Almost 75 years ago, the train arrived in Santiago de Compostela without approaching the center. The station, extramurous, forced that neighborhoods of the South, such as Pontepedriña, would be separated from the rest of the city. However, says the architect Juan Herreros, that condition “saved the natural area of the Brañas del Sar.” That ecological heritage today, with the new station, has approached the city. Because?
The international competition that Herreros and its study won in 2011 to lift the new high -speed station explained that the new building should fly over the platforms, attached to a generous catwalk – existent and rethink – that was going to fulfill a double function: access to the station, connection and citizen step. In an exercise of remarkable political collaboration, the new infrastructure should serve to update rail services and, in turn, to facilitate people’s displacements.
The train, in this project, acts as a connector element, despite the ambiguous nature of the tracks, which disconnect to connect.
On the ground, the architects paid attention to a fact: most travelers arrived at the walking station. That decided to locate the new station in the same level as the city. They took that idea by decontextualizing another architectural typology: airports. Thus, the exit zone that flies over the airplane parking areas, is here access. And, also as in airports, access to trains is done by catwalks that guarantee order and safety.
With universal accessibility and elevators with space to transport bicycles, the architecture of the new station causes the change of dimension to seem simple.

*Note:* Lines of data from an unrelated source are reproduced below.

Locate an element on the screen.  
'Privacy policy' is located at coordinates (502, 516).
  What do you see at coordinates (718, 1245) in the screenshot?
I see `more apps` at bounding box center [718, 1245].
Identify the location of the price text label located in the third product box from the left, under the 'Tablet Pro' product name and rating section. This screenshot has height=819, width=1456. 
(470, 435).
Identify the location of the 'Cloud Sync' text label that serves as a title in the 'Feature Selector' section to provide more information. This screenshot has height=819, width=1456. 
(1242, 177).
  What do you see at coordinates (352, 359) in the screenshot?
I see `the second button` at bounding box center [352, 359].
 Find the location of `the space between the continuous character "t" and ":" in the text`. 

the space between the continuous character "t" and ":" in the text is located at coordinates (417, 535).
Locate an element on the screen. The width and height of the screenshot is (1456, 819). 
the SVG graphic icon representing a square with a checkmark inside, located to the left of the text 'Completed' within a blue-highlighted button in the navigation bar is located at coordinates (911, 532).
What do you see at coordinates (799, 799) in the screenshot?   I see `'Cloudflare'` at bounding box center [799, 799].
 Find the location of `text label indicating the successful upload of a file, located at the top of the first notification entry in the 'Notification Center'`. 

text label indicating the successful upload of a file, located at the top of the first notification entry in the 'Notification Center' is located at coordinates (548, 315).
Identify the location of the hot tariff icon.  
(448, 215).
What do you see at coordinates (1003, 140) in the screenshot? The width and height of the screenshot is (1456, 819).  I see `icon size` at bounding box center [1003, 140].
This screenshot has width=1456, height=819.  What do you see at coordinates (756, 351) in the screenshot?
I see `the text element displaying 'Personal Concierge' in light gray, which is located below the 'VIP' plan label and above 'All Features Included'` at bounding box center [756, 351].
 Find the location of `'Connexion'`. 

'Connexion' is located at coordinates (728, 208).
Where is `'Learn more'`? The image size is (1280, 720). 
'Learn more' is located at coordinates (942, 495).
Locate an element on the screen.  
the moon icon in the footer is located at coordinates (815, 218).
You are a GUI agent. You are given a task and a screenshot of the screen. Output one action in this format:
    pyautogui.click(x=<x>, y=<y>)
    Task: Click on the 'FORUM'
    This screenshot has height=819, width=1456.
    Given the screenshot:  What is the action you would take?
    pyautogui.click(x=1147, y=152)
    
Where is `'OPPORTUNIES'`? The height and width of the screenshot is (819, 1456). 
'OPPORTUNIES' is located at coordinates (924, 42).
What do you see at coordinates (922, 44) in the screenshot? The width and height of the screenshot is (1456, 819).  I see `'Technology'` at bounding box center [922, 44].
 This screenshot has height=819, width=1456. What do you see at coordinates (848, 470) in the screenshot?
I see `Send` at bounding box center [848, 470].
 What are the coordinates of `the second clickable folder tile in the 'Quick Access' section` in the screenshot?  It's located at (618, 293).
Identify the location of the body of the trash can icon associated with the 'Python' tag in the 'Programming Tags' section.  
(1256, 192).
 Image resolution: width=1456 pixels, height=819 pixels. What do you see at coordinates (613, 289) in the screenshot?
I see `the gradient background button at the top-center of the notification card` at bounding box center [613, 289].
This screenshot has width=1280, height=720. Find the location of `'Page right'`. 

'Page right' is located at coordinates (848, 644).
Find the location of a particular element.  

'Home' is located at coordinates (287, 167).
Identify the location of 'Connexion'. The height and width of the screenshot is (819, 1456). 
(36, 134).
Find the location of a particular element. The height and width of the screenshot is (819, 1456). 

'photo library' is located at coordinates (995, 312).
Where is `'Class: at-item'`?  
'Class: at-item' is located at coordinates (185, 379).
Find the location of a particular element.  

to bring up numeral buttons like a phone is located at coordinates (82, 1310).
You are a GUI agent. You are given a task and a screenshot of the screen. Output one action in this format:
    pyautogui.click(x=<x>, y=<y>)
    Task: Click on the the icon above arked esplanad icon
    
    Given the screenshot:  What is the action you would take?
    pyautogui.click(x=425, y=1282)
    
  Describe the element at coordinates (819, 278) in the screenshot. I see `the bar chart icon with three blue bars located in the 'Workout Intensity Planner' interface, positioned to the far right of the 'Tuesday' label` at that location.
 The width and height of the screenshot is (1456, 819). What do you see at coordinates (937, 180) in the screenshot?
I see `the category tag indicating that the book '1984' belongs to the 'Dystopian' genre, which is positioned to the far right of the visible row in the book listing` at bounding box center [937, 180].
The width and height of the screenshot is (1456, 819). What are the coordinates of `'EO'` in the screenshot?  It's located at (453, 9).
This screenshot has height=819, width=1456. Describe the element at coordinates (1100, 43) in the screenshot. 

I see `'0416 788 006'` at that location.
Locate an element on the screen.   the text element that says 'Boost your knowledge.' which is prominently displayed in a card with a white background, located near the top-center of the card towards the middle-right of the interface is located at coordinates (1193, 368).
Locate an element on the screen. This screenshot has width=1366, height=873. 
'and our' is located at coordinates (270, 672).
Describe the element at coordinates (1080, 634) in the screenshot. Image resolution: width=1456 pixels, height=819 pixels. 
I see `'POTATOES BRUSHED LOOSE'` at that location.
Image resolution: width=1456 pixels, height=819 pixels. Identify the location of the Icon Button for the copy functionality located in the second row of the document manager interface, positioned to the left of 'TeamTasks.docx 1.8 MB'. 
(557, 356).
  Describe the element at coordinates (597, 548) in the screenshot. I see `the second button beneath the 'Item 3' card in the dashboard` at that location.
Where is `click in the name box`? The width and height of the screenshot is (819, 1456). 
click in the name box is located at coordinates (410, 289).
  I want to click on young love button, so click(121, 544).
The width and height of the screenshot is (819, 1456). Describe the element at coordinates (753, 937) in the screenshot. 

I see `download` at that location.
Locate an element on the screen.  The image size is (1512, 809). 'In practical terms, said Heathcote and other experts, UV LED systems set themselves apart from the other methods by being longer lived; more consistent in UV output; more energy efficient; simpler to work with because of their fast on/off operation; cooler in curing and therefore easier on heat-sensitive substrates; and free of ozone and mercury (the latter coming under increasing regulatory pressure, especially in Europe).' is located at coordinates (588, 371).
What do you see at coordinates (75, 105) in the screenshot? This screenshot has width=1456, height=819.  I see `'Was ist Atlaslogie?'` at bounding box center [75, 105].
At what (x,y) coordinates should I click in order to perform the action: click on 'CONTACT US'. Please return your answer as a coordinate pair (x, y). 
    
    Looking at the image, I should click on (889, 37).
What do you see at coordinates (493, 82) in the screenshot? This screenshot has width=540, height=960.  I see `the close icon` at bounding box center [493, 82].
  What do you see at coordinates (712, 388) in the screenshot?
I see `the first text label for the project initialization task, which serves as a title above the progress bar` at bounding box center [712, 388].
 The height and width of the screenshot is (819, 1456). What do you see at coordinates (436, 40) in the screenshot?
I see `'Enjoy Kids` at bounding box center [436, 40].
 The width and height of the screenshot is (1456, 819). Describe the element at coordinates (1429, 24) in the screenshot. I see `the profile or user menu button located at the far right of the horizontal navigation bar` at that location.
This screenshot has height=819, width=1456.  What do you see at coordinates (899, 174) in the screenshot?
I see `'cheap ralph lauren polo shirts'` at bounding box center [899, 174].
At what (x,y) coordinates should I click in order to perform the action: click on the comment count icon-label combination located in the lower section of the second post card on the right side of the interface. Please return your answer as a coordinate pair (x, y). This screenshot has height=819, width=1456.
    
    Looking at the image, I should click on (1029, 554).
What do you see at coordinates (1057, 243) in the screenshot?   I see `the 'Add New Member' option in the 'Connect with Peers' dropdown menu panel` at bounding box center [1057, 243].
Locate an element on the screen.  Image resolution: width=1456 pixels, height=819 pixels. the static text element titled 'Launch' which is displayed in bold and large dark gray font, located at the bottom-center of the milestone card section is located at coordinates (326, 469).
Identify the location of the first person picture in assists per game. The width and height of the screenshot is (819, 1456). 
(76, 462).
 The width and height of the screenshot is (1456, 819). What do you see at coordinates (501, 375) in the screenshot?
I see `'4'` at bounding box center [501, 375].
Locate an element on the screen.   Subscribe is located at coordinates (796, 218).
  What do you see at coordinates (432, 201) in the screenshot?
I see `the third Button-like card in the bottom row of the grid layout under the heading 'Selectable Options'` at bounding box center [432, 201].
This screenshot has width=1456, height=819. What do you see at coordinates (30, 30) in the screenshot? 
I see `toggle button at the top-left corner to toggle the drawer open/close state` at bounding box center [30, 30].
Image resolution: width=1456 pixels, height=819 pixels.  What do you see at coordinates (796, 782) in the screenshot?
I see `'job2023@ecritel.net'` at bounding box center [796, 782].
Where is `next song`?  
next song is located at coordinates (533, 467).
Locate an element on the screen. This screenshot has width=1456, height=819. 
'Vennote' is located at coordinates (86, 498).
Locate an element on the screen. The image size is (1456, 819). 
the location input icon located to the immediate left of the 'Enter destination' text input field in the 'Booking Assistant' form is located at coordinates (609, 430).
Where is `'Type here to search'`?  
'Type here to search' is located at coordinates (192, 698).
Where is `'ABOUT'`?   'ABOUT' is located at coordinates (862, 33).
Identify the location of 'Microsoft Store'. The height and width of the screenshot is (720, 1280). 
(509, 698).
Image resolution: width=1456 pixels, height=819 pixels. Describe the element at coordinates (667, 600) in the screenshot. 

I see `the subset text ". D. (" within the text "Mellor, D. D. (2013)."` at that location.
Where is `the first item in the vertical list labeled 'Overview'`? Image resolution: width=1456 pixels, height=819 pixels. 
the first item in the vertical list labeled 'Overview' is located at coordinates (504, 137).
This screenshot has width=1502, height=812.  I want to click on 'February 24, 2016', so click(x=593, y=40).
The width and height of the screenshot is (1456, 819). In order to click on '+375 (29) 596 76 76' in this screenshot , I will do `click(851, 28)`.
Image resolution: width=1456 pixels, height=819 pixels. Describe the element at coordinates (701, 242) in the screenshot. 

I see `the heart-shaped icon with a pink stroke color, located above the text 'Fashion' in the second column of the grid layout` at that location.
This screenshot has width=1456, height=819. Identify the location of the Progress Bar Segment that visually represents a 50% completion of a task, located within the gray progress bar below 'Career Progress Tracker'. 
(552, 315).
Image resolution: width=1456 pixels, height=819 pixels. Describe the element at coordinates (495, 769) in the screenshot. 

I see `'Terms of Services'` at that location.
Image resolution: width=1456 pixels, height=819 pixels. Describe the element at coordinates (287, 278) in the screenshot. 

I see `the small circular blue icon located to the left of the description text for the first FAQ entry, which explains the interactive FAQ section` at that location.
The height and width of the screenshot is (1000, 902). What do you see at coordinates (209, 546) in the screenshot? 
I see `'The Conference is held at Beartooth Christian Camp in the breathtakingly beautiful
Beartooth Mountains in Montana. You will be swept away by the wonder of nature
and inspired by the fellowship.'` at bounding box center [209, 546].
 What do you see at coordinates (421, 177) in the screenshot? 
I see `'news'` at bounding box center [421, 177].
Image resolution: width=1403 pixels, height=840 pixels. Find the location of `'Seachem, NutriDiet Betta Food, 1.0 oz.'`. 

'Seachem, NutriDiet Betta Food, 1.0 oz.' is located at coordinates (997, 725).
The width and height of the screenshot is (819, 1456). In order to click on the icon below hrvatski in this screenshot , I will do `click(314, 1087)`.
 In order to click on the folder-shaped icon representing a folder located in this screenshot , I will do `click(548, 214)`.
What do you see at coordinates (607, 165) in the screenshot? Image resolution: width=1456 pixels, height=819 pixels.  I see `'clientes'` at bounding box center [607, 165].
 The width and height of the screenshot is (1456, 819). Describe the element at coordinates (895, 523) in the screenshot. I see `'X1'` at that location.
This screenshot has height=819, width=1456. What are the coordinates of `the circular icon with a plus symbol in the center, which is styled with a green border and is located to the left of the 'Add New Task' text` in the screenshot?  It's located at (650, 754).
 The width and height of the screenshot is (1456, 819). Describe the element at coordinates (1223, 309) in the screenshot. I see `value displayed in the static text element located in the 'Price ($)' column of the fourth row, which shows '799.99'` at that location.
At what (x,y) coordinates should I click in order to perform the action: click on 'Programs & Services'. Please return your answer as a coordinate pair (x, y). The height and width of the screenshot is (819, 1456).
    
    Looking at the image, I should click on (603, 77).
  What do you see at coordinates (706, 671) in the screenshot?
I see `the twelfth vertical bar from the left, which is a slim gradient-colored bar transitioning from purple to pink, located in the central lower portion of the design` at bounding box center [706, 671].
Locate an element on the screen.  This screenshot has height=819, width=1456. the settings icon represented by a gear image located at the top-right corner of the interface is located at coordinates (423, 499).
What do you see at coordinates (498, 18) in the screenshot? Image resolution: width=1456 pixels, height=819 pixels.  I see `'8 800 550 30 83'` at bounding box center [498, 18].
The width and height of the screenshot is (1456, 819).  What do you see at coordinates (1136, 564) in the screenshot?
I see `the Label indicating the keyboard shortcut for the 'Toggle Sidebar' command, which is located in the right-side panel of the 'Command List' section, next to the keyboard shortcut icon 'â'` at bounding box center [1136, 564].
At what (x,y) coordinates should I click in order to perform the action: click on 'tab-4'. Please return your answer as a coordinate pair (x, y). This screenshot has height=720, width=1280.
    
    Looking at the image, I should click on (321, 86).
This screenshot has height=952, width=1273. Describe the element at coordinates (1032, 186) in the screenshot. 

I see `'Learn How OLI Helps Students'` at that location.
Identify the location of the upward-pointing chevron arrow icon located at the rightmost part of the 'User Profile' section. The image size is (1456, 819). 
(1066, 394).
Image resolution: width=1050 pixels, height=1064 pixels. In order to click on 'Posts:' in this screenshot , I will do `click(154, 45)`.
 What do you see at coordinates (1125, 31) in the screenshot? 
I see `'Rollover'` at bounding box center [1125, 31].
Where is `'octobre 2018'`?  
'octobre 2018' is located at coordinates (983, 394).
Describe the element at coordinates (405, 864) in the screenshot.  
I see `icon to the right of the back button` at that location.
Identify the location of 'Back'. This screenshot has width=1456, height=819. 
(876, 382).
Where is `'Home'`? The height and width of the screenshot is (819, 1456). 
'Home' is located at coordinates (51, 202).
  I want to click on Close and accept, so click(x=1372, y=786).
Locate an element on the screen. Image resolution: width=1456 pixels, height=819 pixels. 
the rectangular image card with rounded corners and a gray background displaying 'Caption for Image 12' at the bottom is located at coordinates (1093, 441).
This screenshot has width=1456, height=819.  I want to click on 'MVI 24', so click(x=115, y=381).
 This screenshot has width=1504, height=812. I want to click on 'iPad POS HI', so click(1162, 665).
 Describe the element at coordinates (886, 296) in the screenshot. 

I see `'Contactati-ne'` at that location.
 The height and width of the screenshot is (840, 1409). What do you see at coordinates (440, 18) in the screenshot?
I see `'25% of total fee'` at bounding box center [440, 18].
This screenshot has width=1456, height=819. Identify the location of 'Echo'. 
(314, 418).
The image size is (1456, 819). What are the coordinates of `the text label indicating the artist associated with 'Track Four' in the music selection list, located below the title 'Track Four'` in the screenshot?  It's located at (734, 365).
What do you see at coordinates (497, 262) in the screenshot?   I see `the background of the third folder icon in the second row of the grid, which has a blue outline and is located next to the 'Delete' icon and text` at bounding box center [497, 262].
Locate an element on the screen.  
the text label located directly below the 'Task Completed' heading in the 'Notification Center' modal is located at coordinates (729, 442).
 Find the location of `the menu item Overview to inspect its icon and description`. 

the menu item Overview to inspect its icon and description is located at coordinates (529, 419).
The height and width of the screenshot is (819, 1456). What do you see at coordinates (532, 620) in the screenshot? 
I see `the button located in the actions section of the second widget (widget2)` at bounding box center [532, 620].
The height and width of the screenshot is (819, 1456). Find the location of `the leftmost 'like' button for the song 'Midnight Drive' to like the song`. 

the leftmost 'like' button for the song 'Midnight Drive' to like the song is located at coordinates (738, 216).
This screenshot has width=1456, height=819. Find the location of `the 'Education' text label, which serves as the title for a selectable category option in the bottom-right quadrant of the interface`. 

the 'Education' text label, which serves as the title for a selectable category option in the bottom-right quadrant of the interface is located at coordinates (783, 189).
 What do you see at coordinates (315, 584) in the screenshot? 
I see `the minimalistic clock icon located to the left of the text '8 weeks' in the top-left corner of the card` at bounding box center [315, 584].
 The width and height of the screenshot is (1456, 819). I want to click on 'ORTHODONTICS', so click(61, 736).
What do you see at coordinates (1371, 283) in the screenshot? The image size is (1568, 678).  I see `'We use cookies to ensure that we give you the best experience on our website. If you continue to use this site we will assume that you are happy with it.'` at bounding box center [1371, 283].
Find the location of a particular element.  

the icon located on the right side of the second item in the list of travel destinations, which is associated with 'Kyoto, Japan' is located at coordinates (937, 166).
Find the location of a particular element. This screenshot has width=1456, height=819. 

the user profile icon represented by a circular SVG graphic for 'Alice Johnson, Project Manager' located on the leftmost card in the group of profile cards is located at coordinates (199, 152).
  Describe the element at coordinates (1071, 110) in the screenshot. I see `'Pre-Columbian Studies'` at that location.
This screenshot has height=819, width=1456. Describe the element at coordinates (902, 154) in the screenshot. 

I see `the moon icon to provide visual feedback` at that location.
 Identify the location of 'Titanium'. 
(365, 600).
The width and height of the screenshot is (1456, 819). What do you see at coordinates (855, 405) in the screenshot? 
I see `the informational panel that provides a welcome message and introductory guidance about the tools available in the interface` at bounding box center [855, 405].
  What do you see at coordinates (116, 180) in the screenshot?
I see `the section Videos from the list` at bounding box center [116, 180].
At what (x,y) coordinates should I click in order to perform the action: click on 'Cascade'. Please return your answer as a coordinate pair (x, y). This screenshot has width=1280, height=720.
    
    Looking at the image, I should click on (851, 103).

Herreros speaks of “an organic form that retracts the program without compositional concessions.” And it is true that the resulting infrastructure is so apparently light – it is lifted with industrialized simple assembly systems – as solid – located on a large platform of pillars and concrete slabs.
The result is a great infrastructure that, having been designed with perforated and translucent materials, does not seem to weigh and proves to be more concerned with guiding and accompanying travelers and facilitating the daily life of citizens than to impose their presence. That translucent aspect – to catch as much natural light possible – and not to mark the place has been achieved thanks to the use of perforated metal panels completed with zinc covers that pay tribute, blacksmiths points out, to a system that the Galician industry is a toe. The interiors echo this search for natural light to make the wait for more light.